Conjugates of proteins and the synthetic copolymer of D-glutamic acid and D-lysine (protein-D-GL) reproducibly induce significant unresponsiveness to the protein antigens in experimental mice. Proteins studied include ovalbumin and antigen E of ragweed extract, the major allergen of ragweed pollen. The unresponsive state 1) can be induced in both unsensitized and previously sensitized experimental animals, 2) is selectively confined to responses of the IgE antibody class, 3) is long lasting, and 4) is highly antigen specific.

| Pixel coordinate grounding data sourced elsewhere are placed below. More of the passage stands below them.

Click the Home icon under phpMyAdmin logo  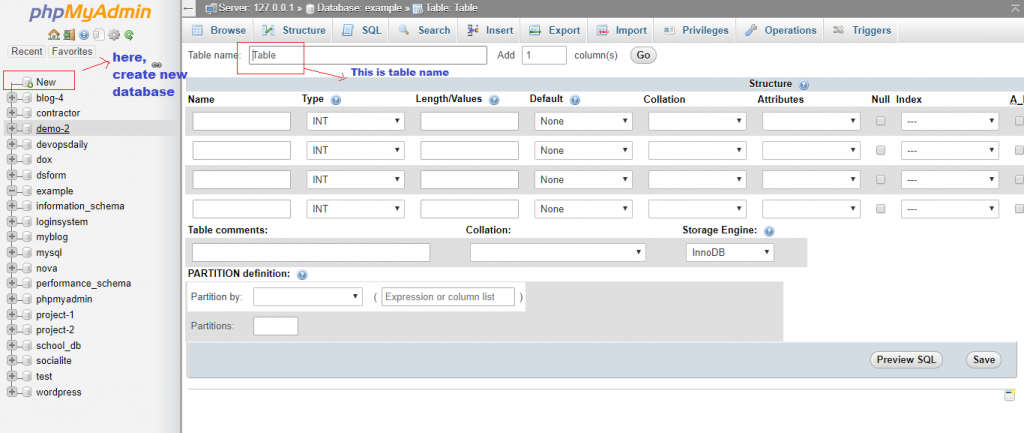(53, 34)
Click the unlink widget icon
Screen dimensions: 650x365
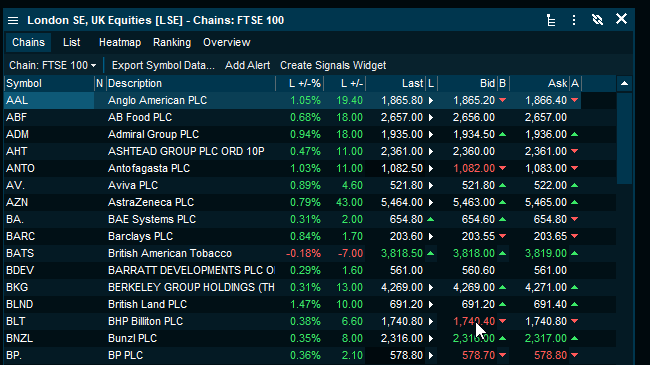(x=597, y=19)
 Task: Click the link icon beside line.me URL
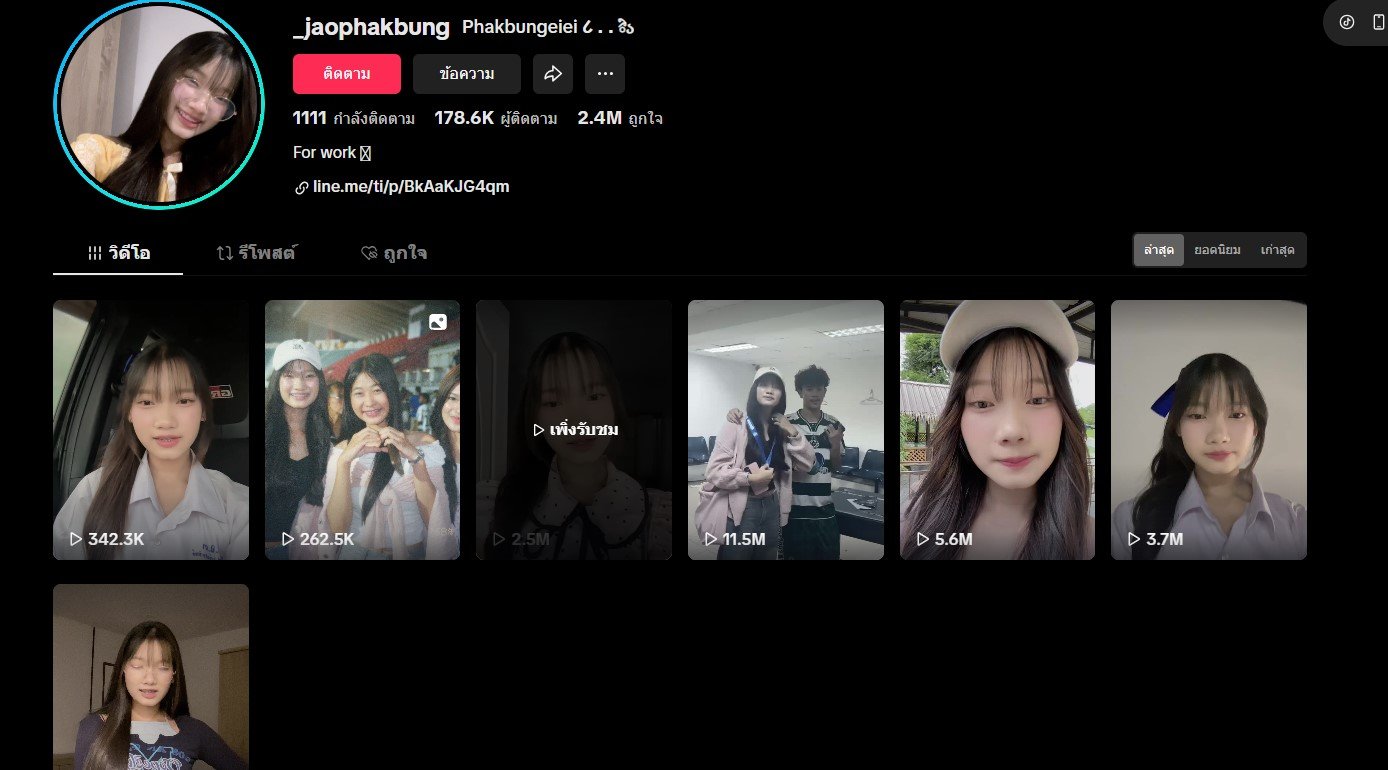point(301,188)
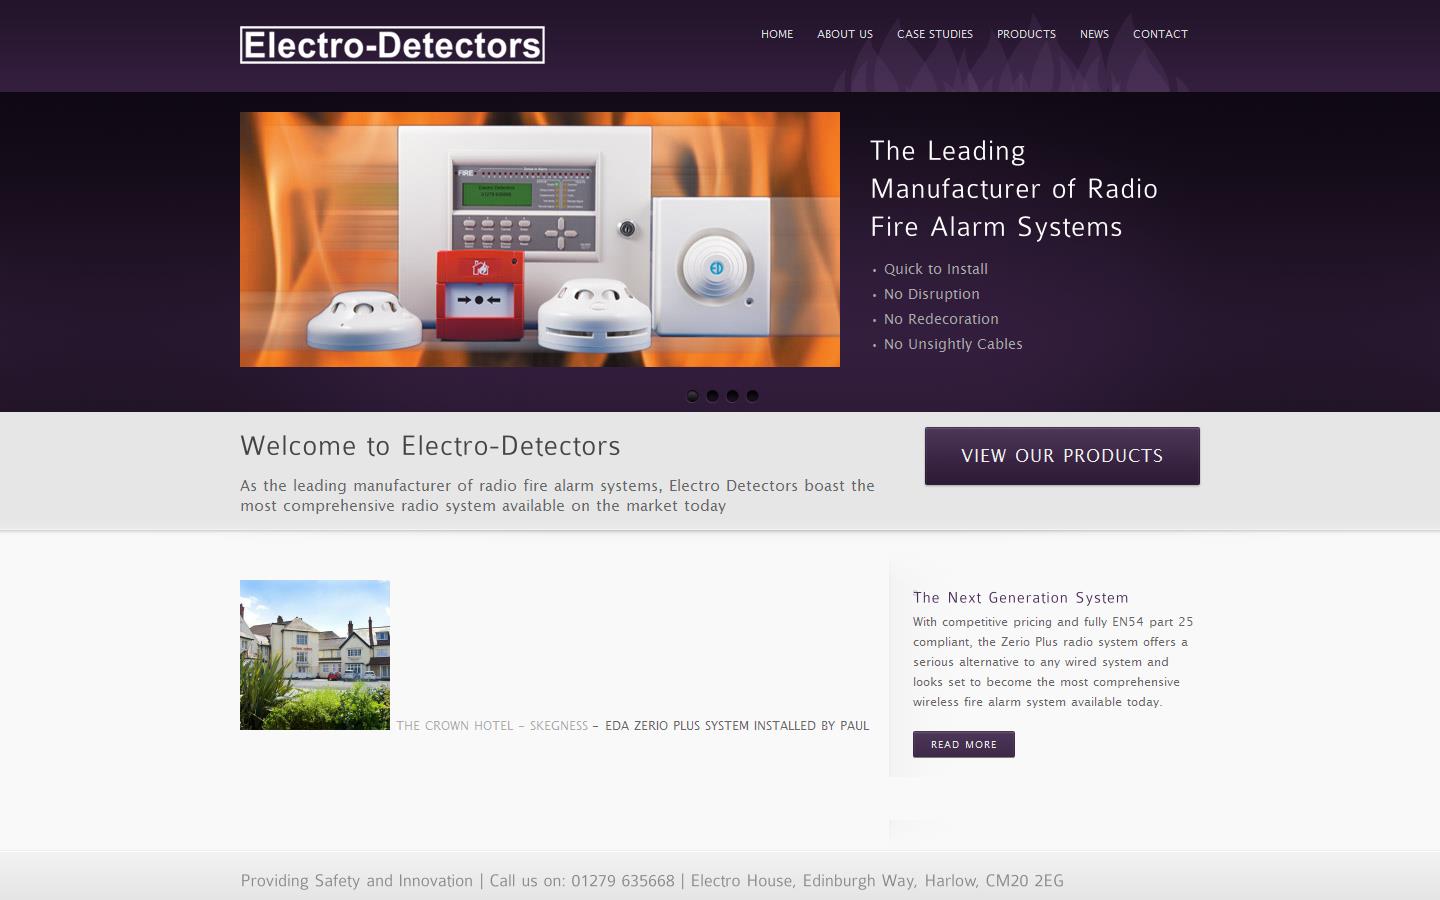Open the Crown Hotel Skegness case study link
This screenshot has width=1440, height=900.
point(492,726)
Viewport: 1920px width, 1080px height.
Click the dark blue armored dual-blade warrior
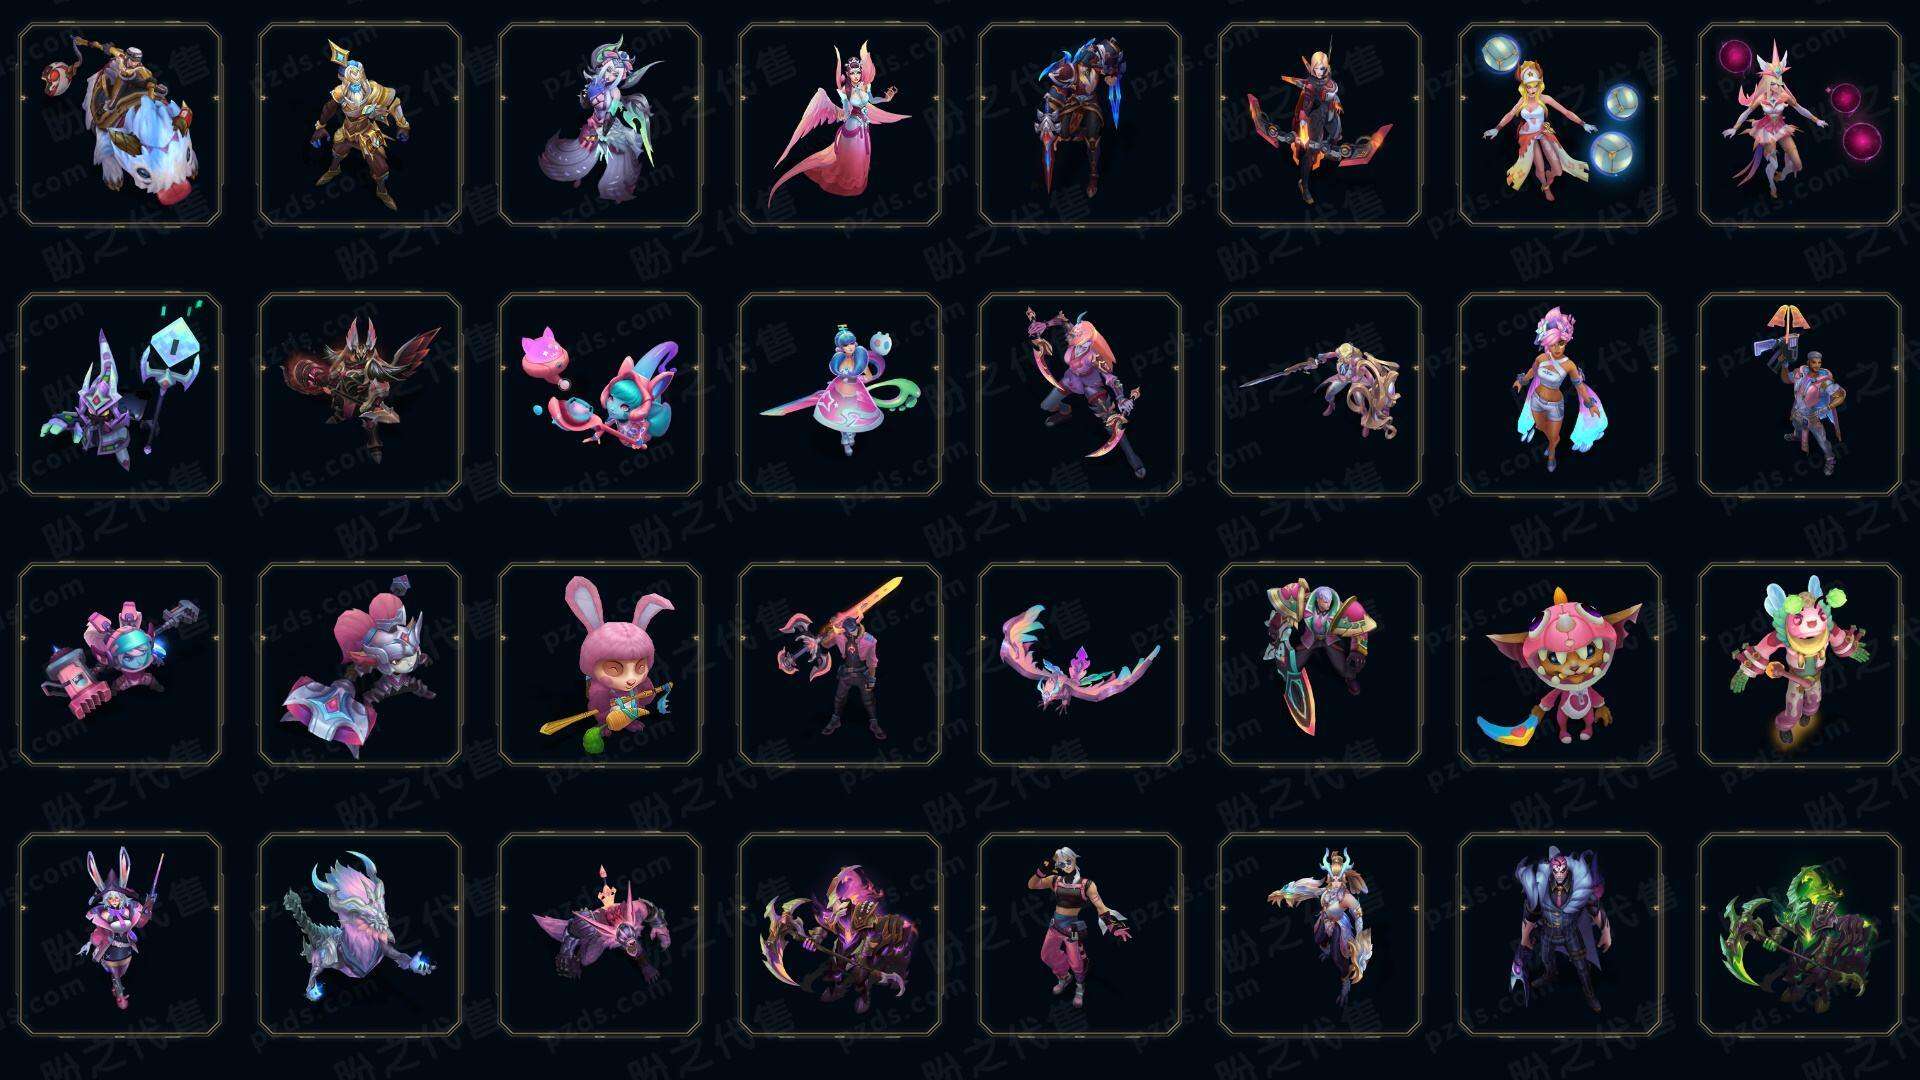click(x=1080, y=124)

IgE antibody responses can also be suppressed by administering comparable doses of unconjugated protein alone; however, the unresponsive state induced in this manner is only transient and rebound production of IgE antibody is often observed.
Results from the studies of the cellular basis of the protein-D-GL induced unresponsiveness demonstrate that 1) protein-D-GL conjugates do not induce unresponsiveness at the level of protein-specific B cells, 2) tolerance is not induced by virture of a detectable antigen-specific suppressor T cell mechanism, 3) tolerance is most probably induced in the antigen-specific helper T cell populations.
The significant IgE-selective and antigen-specific tolerogenic activity of protein-D-GL conjugates make these compounds potential candidates for use as therapeutic agents in the treatment of IgE-mediated human allergic disorders induced by protein allergens.